Il s'ensuit que le jugement doit être confirmé en ce qu'il a déclaré cette clause réputée non écrite et a débouté la SA Credipar de sa demande de restitution du véhicule, objet du crédit affecté.
Sur l'article 700 du code de procédure civile et les dépens :
Il n'y a pas lieu en équité de faire application de l'article 700 du code de procédure civile tant en première instance qu'en appel et il convient de partager les dépens par moitié entre les parties.

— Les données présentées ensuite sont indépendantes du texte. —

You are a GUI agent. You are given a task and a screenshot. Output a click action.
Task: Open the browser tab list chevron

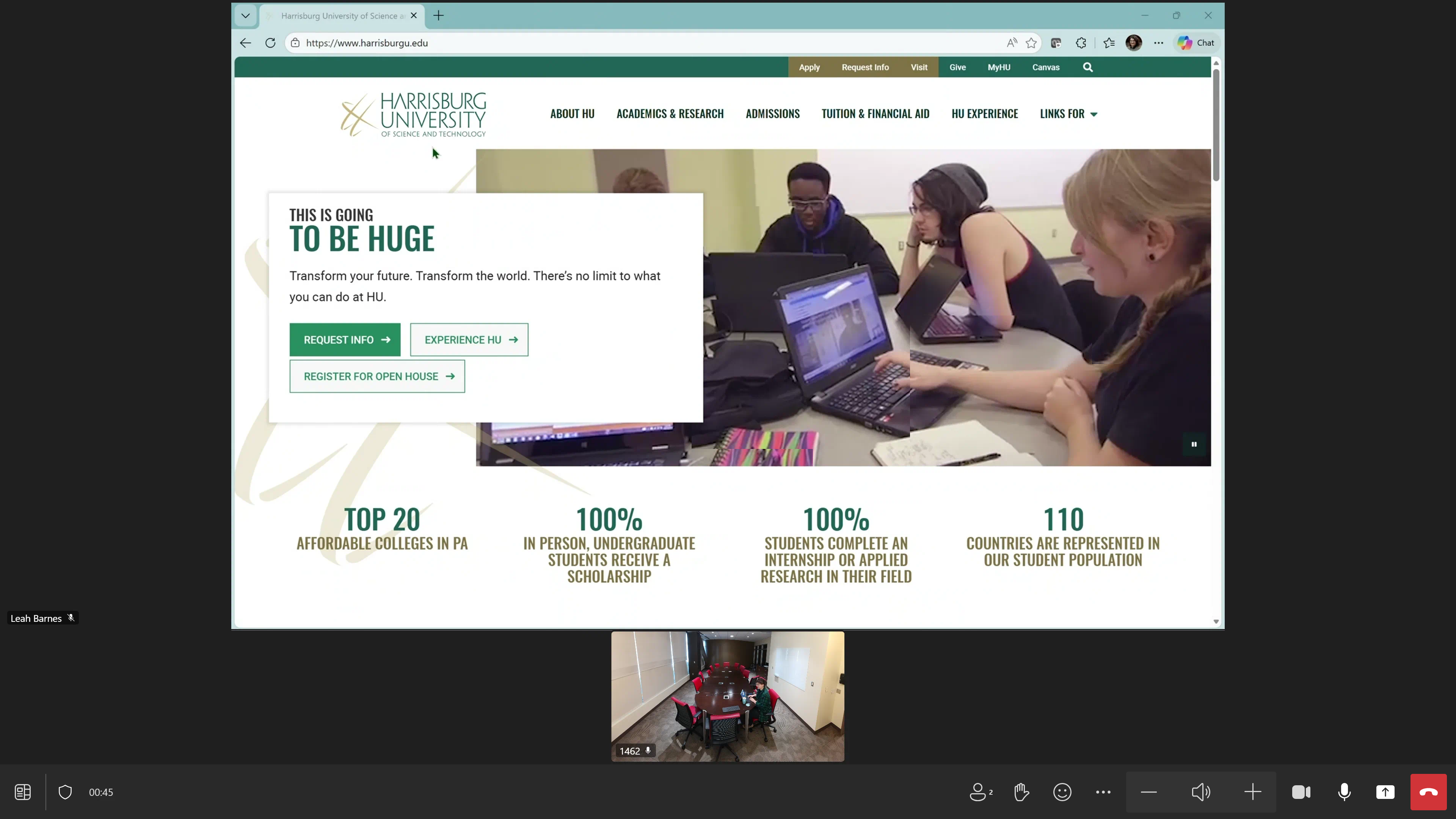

DISPOSITIF (décision proprement dite) (N.B. : mention ne figurant pas sur l’original)
PAR CES MOTIFS :
LA COUR, statuant par arrêt contradictoire, prononcé publiquement par mise à disposition au greffe, conformément aux dispositions de l'article 450 alinéa 2 du code de procédure civile,
CONFIRME partiellement le jugement déféré en date du 27 juillet 2017 en ce qu'il a déclaré non écrite la clause prévoyant la subrogation de la SA Credipar dans la réserve de propriété et débouté la SA Credipar de sa demande de restitution du véhicule ;
L'INFIRME pour le surplus et statuant à nouveau,
CONDAMNE Mme X. à verser à la SA Credipar la somme de 5.685,93 euros avec intérêts au taux légal à compter de la signification de l'arrêt, sans application de la majoration du taux d'intérêts légal prévue par l'article L. 313-3 alinéa 1er du code monétaire et financier ;
DIT n'y avoir lieu à application des dispositions de l'article 700 du code de procédure civile, tant en première instance qu'en appel ;
CONDAMNE chaque partie à supporter la moitié des dépens de première instance et d'appel.
Le présent arrêt a été signé par Madame GUIOT-MLYNARCZYK, Présidente de chambre à la Cour d'Appel de METZ et par Madame TRAD-KHODJA, Greffier placé, auquel la minute de la décision a été remise par le magistrat signataire.